PATERSON (2016)
Directed by Jim
Jarmusch
Amazon Films, 118
minutes, R (language)
* * *
Paterson lies in the valley under the
Passaic Falls
its spent waters forming the outline of his
back. He lies on his right side, head near the thunder of the waters filling his dreams! Eternally
asleep, his dreams walk about the city where he persists incognito.
So begins the book-length poem Paterson from the
New Jersey city's most famous native son: William Carlos Williams. It helps to
know that before viewing the film Paterson.
Jim Jarmusch, one of the nation's quirkiest and droll directors, directs this
film and people tend either to adore or deplore his work. Like previous
Jarmusch films such as Down by Law and
Mystery Train, the pace of Paterson is pre-global warming glacial.

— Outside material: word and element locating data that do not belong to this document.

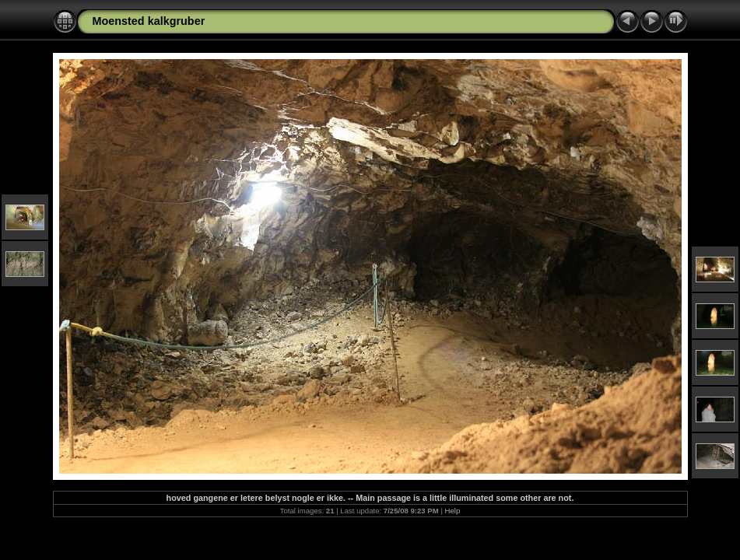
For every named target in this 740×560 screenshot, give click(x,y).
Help (453, 510)
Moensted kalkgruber (149, 21)
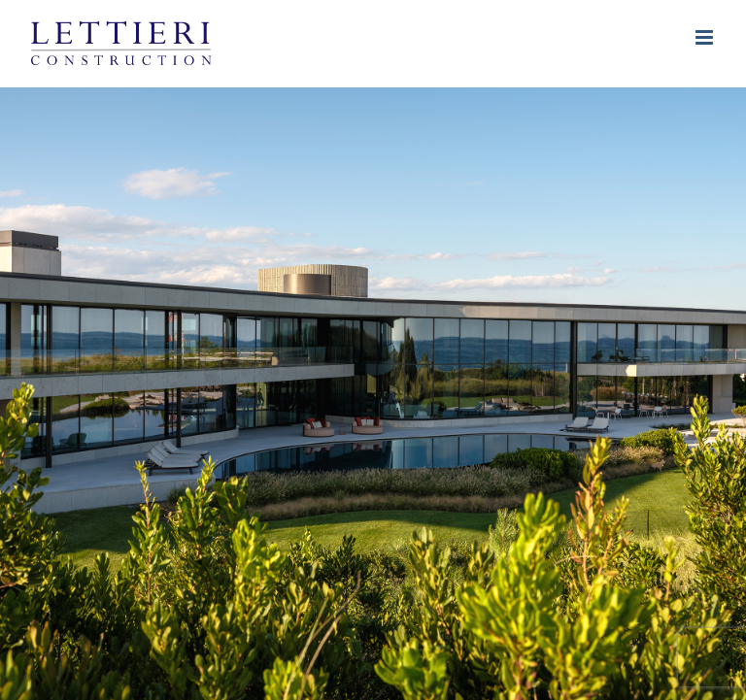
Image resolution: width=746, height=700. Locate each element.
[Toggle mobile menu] (706, 37)
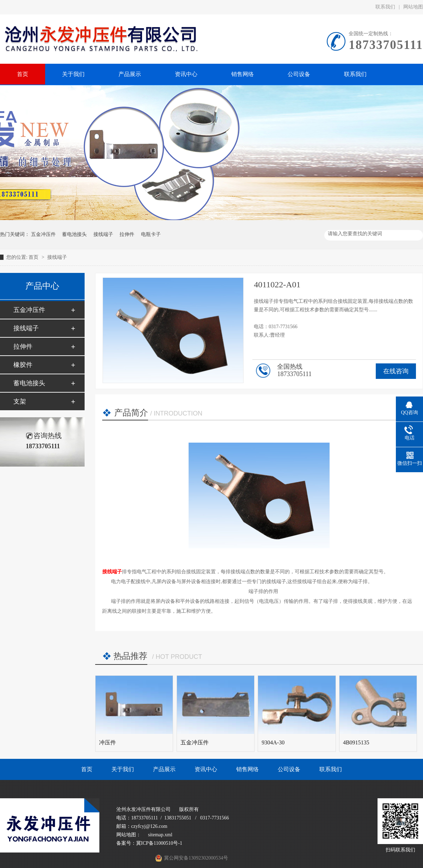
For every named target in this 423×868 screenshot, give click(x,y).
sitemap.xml (160, 835)
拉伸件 (127, 234)
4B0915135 (356, 742)
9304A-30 (273, 742)
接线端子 (103, 234)
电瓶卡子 (151, 234)
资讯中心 (206, 769)
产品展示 (164, 769)
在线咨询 (396, 371)
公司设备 (289, 769)
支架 (20, 401)
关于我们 (123, 769)
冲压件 (108, 742)
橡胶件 (23, 365)
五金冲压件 (43, 234)
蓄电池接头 (74, 234)
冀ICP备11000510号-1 (159, 843)
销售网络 (247, 769)
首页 (34, 257)
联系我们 (385, 7)
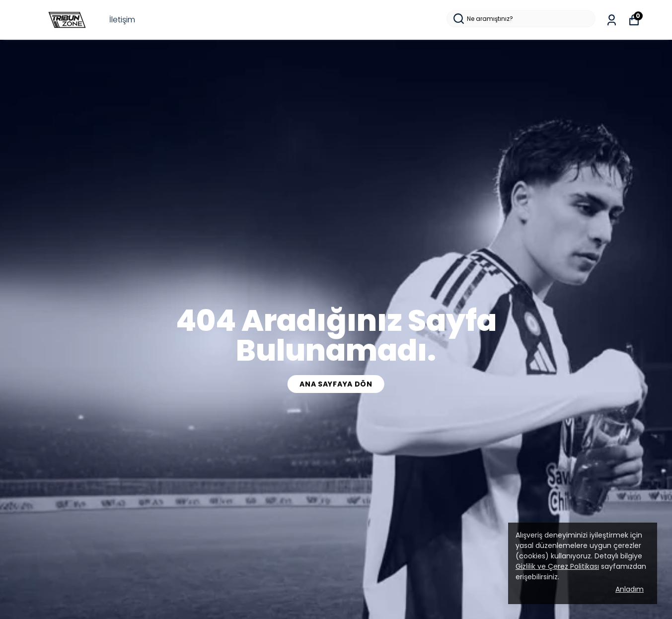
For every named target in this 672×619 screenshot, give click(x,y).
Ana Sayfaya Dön (336, 384)
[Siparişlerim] (611, 20)
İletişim (122, 19)
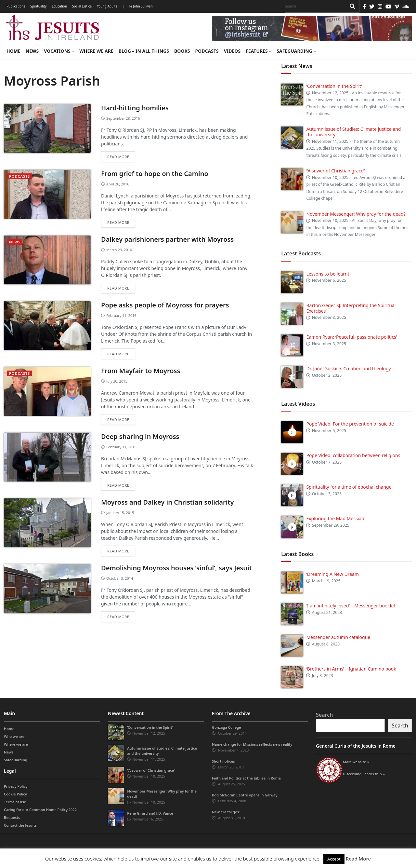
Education (59, 6)
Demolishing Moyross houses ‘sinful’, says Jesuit (176, 568)
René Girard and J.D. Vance (150, 813)
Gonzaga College (227, 727)
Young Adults (107, 6)
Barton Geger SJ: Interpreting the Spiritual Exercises (351, 308)
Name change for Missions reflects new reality (252, 744)
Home (13, 51)
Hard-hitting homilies (135, 108)
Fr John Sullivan (141, 6)
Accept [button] (334, 859)
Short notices (223, 761)
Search (324, 715)
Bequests (12, 817)
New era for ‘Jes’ (226, 812)
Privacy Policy (16, 786)
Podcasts (207, 51)
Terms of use (15, 802)
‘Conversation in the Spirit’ (334, 86)
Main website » (356, 762)
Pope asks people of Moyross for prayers (165, 305)
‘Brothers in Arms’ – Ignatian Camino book (351, 669)
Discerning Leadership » (364, 774)
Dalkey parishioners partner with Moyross (167, 239)
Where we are (96, 51)
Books (182, 51)
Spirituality (38, 6)
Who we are (14, 736)
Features (258, 51)
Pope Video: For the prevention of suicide (350, 424)
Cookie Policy (15, 794)
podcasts (20, 176)
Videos (232, 51)
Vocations (59, 51)
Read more (118, 157)
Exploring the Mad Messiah (335, 518)
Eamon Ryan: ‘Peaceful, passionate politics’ (351, 337)
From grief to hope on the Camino (154, 174)
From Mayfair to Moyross (140, 371)
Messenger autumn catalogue (338, 637)
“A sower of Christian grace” (336, 170)
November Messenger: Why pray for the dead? (356, 214)
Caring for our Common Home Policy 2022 (40, 809)
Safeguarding (296, 51)
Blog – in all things (144, 51)
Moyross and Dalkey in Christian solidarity (167, 502)
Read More (358, 859)
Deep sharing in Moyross (140, 436)
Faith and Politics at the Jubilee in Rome (246, 778)
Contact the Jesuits (20, 825)
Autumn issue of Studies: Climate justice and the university (353, 132)
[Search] (314, 6)
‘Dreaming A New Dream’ (333, 574)
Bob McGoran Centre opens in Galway (245, 795)
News (32, 51)
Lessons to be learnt (327, 274)
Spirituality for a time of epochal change (349, 487)
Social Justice (82, 6)
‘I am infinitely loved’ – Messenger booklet (351, 606)
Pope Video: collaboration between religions (353, 455)
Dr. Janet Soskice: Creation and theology (348, 368)
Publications (15, 6)
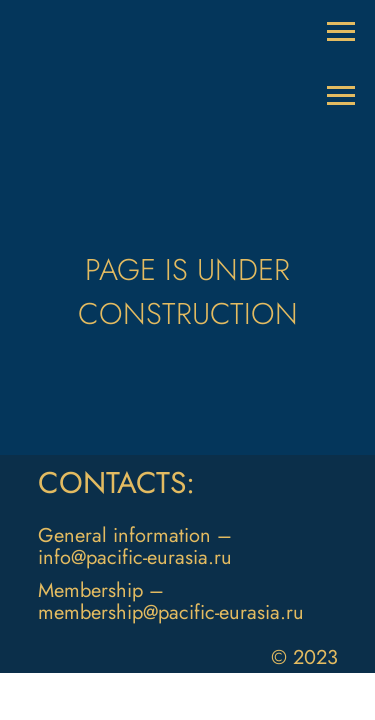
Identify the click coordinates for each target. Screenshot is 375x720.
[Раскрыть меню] (341, 32)
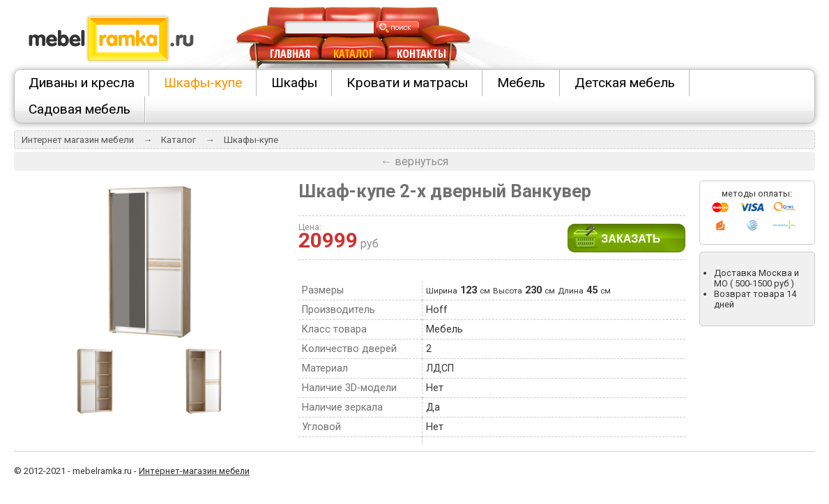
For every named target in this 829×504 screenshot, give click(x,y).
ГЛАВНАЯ (290, 54)
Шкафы (294, 82)
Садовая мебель (79, 109)
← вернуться (414, 161)
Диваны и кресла (82, 82)
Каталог (178, 139)
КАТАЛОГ (353, 54)
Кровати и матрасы (407, 82)
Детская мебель (625, 82)
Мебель (521, 82)
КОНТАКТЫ (421, 54)
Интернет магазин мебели (77, 139)
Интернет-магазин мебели (194, 471)
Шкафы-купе (203, 82)
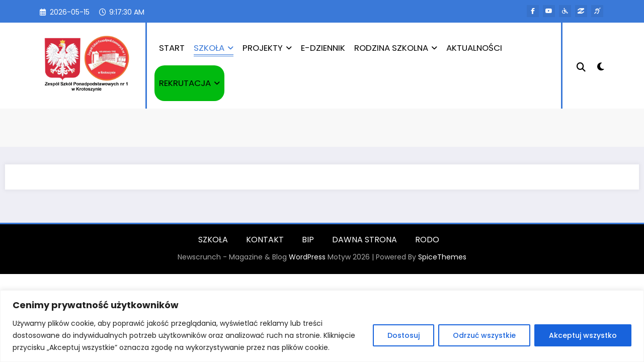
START (172, 48)
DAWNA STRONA (364, 239)
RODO (427, 239)
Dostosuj (404, 335)
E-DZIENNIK (323, 48)
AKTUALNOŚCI (474, 48)
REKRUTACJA (189, 83)
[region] (322, 326)
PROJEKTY (267, 48)
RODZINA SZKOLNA (395, 48)
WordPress (307, 257)
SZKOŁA (213, 48)
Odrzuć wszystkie (484, 335)
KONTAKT (265, 239)
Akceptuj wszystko (583, 335)
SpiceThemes (442, 257)
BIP (308, 239)
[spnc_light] (601, 65)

This time, though, Jarmusch's slow pacing makes sense. The film follows a week in the life of a Paterson bus driver who is
named Paterson (Adam Driver) and is, in fact, the city personified. His is a
life of mundane routine. Five days a week , Paterson awakes shortly after six,
has coffee and Cheerios, and walks down the hill through the former Silk City's
post-industrial ruins to the bus shed. There he boards the #23 and
scribbles in his notebook until his colleague Danny (Rizwan Manji) regales him
with his personal woes. Then Paterson begins his rounds, his monotony relieved by the
prose poems he composes and edits in his head. On his break, he transfers his
thoughts to his notebook as he eats lunch in a shabby concrete park at the
foot of Passaic Falls. At the end of the day, he walks home, straightens his
mailbox, has dinner with his wife Laura, walks their English bulldog, has a
pint and perfunctory chat at the neighborhood tavern, and returns home. Reset
to Tuesday… Wednesday… Thursday… Friday….
This is Jarmusch, so you know the characters will be
oddballs–none more so than Laura (Golshifteh Farahani), who is cute as a button
and crazy as a loon. She has an obsession with halftone design, and
spends her days remaking everything in black and white: dresses, furniture,
curtains, even cupcakes. Becoming a cupcake mogul is one of her big dreams, or
maybe instead she’ll buy an Esteban guitar, learn to play, and become a country
singer. Paterson adores her and the two are almost wordlessly in love—wordless
on his part, anyhow.
Paterson is
laconic and economical with words everywhere except in his mind. How does man
(or a city) trapped in time move forward? William Carlos Williams wrote:
Immortal
he neither moves nor rouses and is seldom seen, though he breathes and the
subtleties of his machinations drawing their substance from the noise of the
pouring river animate a thousand automatons. Who because they neither know
their sources nor the sills of their disappointments walk outside their bodies
aimlessly for the most part, locked and forgot in their desires —unroused.
Williams knew about living an external life that clashed with
his psyche—he was a physician, but it was merely the trade that supported his
poetry habit. Paterson the driver/city is on auto pilot–the man surviving on
snippets of eavesdropped bus conversations, Laura’s wackiness, and chance
encounters with other poets, including a ten-year-old girl sitting by a factory
and a Japanese man (Masatoshi Nigase) who came to New Jersey to rub
metaphorical elbows with Williams. His own poetry is filled with mundane
observations that flirt with things that might be profound. Or not. He's like
the city–locked and unroused. In both cases, it’s hard to know if dreams can be animated, or if it's sleepwalking entombed in self-deception.
The film is filled with deadpan humor, irresistible
weirdness, and sublime small moments—such as the revelation about Paterson’s
crooked mailbox. I especially admired the fact that whites and people of color
interact as people and nothing more. There are no coded or overt mentions of
race. Doc (Barry Shabaka Henley) is just a bartender, not a black bartender; the people Paterson
encounters on the street, including gang members, are just neighbors who know
each other. How refreshing!
On the less refreshing side, this is not Jarmusch’s
strongest film. Paterson is enigmatic, but the viewer spends a lot of time
inside his head without getting much of a sense of what he thinks or feels.
Laura is deliciously weird, but Ms. Farahani’s acting skills fail to dazzle. What
are we to make of Paterson’s encounter with the Japanese poet? It feels like a
diversionary tack-on, not the inspiration it was supposed to suggest. Is the scene
here just because Nigase was also in Mystery
Train?
And, of course, there is the slow pace. Jarmusch makes us feel
the weight of Paterson’s routines, but the day-by-day structure is clichéd and
unnecessary. A really good montage could have shaved thirty minutes from the
film without sacrificing content—of which there isn’t much—and without
exhausting the viewer. We want to appreciate the tedium of Paterson’s life, but
must we experience it vicariously? If you are a fan of Jim Jarmusch (and I am),
you’ll enjoy this one. If, however, his films are too slow for your taste, stay
on the Garden State Parkway and don’t take the Paterson exit.